Al tiempo sonó el knock-knock a la puerta. –Señor usted es el anfitrión, abra por favor-. Contento acudí a desvelar el misterio. Por mi mente, no ocurrió palabra alguna. Ahí estaba ese hombrón, barbudo, con un abrigo negro cansado, quien con ‘familiaridad” se presentó con voz firme –Soy Julio, ¿es casa de la Puga?-. No alcancé a replicar. Ella detrás de mí lo abrazó. –María Ele, mis respetos, toma esta botella de tintorro de mi tierra. Luego, las presentaciones obligadas, continuaba, en mi particular shock, enfrente a mí, ni nada menos, Julio Cortázar.
La entrevista de María Luisa y Cortázar fluía con calidez, entre tintorros y bocadillos, solo escuchaba. No me faltaba la intromisión, pero, silencio.
Ella apagó la grabadora con el contenido de ese magno diálogo con el maestro Cortázar. Nuevamente me sugirió a abrir la botella del escritor.
Después del brindis, Julio, la miró, -¿es el sobrino de Iduarte? Es la sorpresa me tenías, me envolviste para entrevistarme, buena coartada. Y, caí-
A María Luisa, el cuestionamiento la tomó desprevenida, solo sonrió y asintió. Julio no se enfadó, me cuestionó sobre mis quehaceres londinenses, mientras las viandas y el vino corría, aventó el abrigo por ahí, y para mi placer comenzamos a platicar de sus novelas, “Los Premios”, recién leí, más otras. Muy campechano, se le miraba a gusto, abierto, humilde, sonriente, elocuente.
----------------------------------------
• _Actividades_
**1.** En el relato de la visita de Cortázar, ¿qué le entrega Julio a María Luisa al llegar a la casa?
**2.** Prosigue el relato de la visita de Cortázar a partir de su última oración.
El listado siguiente proviene de una fuente distinta.

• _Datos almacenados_
----------------------------------------
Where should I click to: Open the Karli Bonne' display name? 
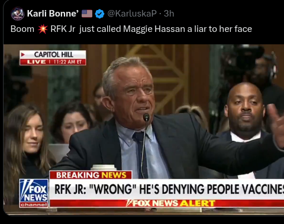53,14
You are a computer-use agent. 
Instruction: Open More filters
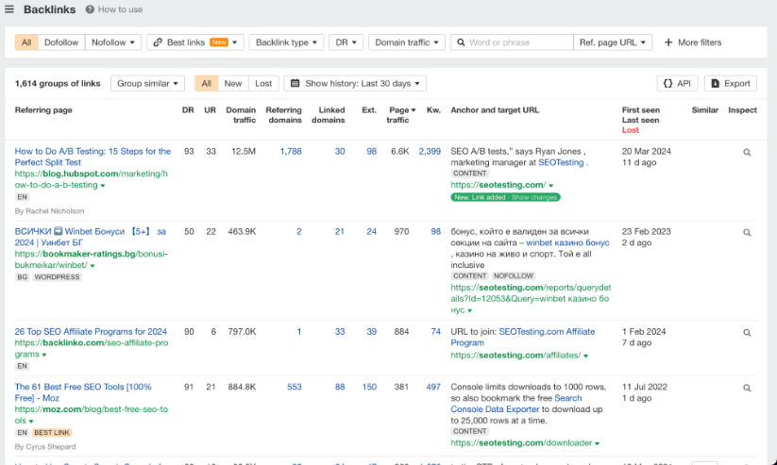pyautogui.click(x=692, y=42)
----------------------------------------
• _Respuestas_
**1.** Una botella de tintorro de su tierra.

**2.**
-Tu tío te ha encomendado con María Ele, ¿es buena tutora?- No se me acercó ninguna respuesta, puesto desconocía el argumento. Dentro de mí como cascada me cayeron mil recuerdos, atenciones de la anfitriona. El tío Andrés con su característica preocupación de mis pasos me vigilaba silencioso desde ultramar.
Siempre fue así, retorico, jamás me llamó la atención, igual nunca me felicitó por mi hazaña en Londres, siempre se ocupó a través de terceros por mi bienestar.
Cuando se adelantó, confieso, no lo visité al hospital, menos a su funeral, el acontecimiento, mayor a mí. Como principié, al él le debo mi amor a las letras, y, me persigue desde donde está, en mi mente no olvidaré cuando me platicó del valor de la filología. Asignatura pendiente, a pesar mis largos semestres aprendiendo novela de ficción. Gracias tío Andrés Iduarte, tu compañía siempre me enriqueció.
(Héctor, todavía hay más anécdotas, poco por poco, te las comentaré)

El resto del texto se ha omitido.